Kubernetes — deployments, health & traffic

Core details

Pod = smallest schedulable unit (often one main container). Deployment = desired replica count + rolling update strategy.

Service = stable ClusterIP / DNS name load-balancing to ready pods.

Ingress (or Gateway API) = HTTP routing, TLS termination at edge.

Probes

Probe	Purpose
Liveness	restart if stuck (deadlock)—avoid too aggressive
Readiness	remove from Service endpoints while starting / draining
Startup (optional)	slow JVM/Node warm—don’t kill during boot

Resource requests/limits: CPU/memory — omit limits carelessly → noisy neighbor; wrong requests → scheduling surprises.

Problem this solves: keep a declared number of healthy workloads serving traffic while nodes, deploys, and individual pods change underneath the service.

Understanding

Rolling update: max unavailable / max surge trade availability vs speed. readiness must fail before SIGTERM on scale-down so in-flight drains.

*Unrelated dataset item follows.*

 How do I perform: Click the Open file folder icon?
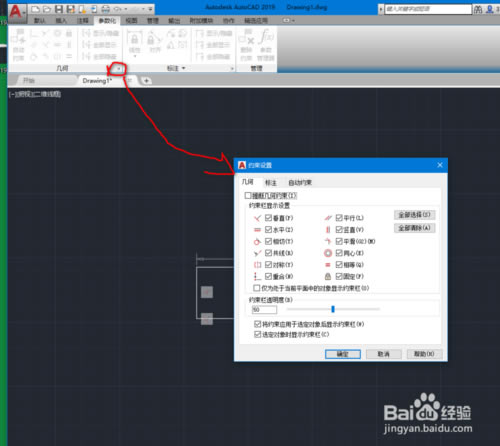point(47,9)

The visual model below is the boundary to keep in mind: the Deployment controller can create or remove pods at any time, but the Service should only route traffic to endpoints whose readiness probe says they are serving.

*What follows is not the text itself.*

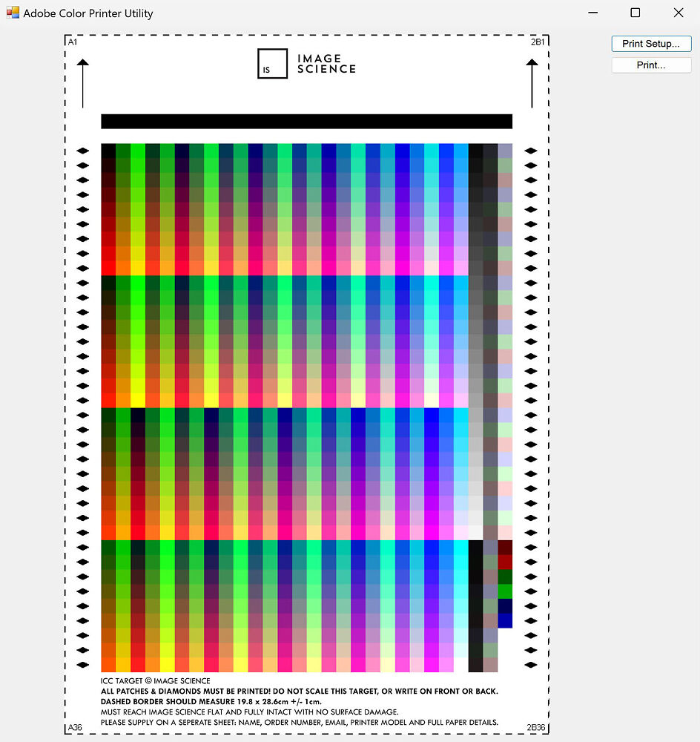The image size is (700, 742).
Task: Click the dark blue verification patch near bottom-right
Action: pyautogui.click(x=505, y=605)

Kubernetes rollout and health gates: ingress and service route only to ready pod endpoints while the deployment controller, replica sets, startup probes, readiness probes, liveness probes, and SIGTERM draining control rollout behavior.

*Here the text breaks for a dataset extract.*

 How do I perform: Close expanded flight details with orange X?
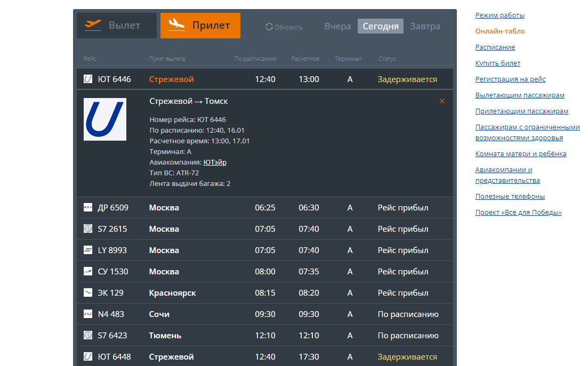(x=442, y=101)
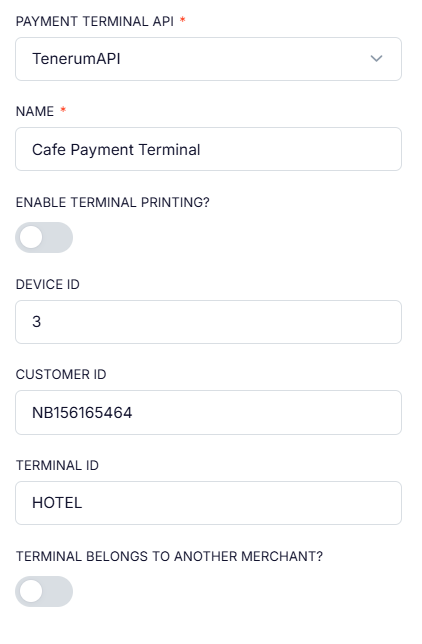Click the CUSTOMER ID label

coord(61,374)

Traffic and shutdown workflow

New ReplicaSet creates pods for the new image.
Startup probe protects slow boot from premature liveness restarts.
Readiness passes only after the app can serve real requests.
Service endpoints include only ready pods.
On scale-down or rollout, SIGTERM starts graceful drain.
Readiness should fail quickly so load balancers stop sending new work.
terminationGracePeriodSeconds must exceed app drain plus keep-alive behavior.

This is why "the pod is running" is not the same as "the pod should get traffic."

Senior understanding

Link HPA (metrics: CPU, custom, external queue depth). NetworkPolicy for segmentation. Secrets via CSI / external vault—not plaintext in YAML in git.

Probe	Strong answer
"Why not check DB in liveness?"	A DB outage should not restart every healthy pod and amplify recovery
"HPA on CPU enough?"	Good for CPU-bound work; queues need lag/depth or request concurrency metrics
"What causes CrashLoopBackOff?"	bad config, missing secret, failing startup, process exit, liveness too strict
"How avoid dropped requests?"	readiness drain, SIGTERM handler, grace period, load balancer deregistration delay

Failure modes

Liveness probe hits /health that depends on Redis, causing restart storms during Redis incidents.
Readiness returns success before migrations/config/cache warmup are complete.
CPU request too low, so pods schedule densely and throttle under load.
No PodDisruptionBudget, so maintenance evicts too much capacity at once.
HPA scales on average CPU while one partition or tenant is hot.

Interview drill

Question: "A Kubernetes rollout caused intermittent 502s for two minutes. What is your triage path?"

Model answer structure:

Correlate 502s with deploy events, pod restarts, readiness transitions, and ingress/load-balancer logs.
Check whether new pods were marked ready before the app was actually serving.
Check shutdown: SIGTERM handler, grace period, keep-alive, and endpoint removal timing.
Inspect resource throttling, CrashLoopBackOff, image pull time, and dependency startup checks.
Fix the specific gate, then add a rollout metric guard so future canaries stop automatically.

Follow-ups to expect:

"How would you set maxSurge and maxUnavailable?"
"What should liveness and readiness each test?"
"When would you use EKS instead of ECS?"